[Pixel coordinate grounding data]

= = =

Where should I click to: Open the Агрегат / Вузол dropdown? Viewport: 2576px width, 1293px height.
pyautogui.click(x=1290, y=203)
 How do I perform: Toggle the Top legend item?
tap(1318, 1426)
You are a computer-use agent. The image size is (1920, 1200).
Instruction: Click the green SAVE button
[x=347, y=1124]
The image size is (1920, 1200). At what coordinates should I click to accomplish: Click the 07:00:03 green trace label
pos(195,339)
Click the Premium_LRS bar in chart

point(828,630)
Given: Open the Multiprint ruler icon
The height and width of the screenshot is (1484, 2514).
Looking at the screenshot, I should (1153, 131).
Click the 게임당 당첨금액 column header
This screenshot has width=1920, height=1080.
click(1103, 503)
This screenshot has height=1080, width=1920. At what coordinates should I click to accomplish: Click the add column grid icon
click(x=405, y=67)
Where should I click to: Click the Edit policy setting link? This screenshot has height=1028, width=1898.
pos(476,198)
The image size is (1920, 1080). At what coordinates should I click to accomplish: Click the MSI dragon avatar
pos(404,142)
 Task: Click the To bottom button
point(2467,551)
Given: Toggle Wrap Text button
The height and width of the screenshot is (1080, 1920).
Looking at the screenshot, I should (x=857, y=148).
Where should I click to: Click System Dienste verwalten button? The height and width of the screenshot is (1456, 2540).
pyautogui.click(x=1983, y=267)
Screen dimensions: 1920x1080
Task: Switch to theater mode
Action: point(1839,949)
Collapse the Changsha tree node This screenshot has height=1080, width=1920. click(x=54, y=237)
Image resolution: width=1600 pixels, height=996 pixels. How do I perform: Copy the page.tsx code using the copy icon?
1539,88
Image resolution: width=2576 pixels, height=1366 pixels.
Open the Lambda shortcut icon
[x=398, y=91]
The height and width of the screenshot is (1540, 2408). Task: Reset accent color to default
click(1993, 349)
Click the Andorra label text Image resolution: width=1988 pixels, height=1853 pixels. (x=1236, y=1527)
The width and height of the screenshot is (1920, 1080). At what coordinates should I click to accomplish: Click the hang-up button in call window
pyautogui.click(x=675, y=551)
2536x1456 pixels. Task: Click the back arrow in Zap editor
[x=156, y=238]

= = =

* _Task requirements_
Your answer should be the lines above from the one containing "The height and width of the screenshot is (1540, 2408)." through the one containing "Click the Andorra", copied exactly and with both ends kept.

* _Exercise response_
The height and width of the screenshot is (1540, 2408). Task: Reset accent color to default
click(1993, 349)
Click the Andorra label text Image resolution: width=1988 pixels, height=1853 pixels. (x=1236, y=1527)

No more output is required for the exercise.